=== What you have to do ===
The answer is the line that contains "Given: Click 切り取り scissors cut command" followed by every later line of the entries below, each repeated exactly, and nothing else.

=== Data supplied ===
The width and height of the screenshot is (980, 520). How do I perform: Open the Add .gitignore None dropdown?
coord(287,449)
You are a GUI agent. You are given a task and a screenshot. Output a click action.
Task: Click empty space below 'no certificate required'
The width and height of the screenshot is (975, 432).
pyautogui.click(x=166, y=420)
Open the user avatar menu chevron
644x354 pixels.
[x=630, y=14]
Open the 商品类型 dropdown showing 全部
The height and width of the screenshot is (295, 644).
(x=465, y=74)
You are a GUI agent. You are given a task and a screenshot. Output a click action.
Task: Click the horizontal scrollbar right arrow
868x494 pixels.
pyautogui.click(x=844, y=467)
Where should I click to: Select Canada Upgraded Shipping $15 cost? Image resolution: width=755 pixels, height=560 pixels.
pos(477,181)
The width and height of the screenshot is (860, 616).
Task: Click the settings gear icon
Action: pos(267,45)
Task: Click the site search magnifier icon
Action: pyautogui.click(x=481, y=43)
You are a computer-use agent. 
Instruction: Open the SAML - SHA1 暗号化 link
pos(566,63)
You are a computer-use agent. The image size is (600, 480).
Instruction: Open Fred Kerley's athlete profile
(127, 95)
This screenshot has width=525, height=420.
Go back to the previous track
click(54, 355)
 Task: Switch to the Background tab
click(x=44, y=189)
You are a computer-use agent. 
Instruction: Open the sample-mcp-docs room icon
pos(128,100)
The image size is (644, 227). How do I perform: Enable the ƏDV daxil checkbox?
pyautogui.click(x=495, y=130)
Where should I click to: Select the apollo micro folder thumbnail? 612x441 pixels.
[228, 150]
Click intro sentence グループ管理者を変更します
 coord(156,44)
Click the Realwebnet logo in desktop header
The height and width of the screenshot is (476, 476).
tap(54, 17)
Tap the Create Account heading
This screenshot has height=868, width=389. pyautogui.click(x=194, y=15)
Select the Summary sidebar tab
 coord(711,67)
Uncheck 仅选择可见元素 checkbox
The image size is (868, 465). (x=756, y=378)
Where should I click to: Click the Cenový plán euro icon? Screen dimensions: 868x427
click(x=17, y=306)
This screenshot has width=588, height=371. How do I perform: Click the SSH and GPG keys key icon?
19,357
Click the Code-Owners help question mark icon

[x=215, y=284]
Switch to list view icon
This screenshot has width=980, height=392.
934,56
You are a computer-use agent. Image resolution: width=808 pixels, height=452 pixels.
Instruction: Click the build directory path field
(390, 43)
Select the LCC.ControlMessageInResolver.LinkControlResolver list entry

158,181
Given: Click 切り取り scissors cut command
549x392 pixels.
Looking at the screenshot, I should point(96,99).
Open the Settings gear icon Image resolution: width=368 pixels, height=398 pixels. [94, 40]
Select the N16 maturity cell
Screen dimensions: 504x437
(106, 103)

=== The completed task ===
Given: Click 切り取り scissors cut command
549x392 pixels.
Looking at the screenshot, I should point(96,99).
Open the Settings gear icon Image resolution: width=368 pixels, height=398 pixels. [94, 40]
Select the N16 maturity cell
Screen dimensions: 504x437
(106, 103)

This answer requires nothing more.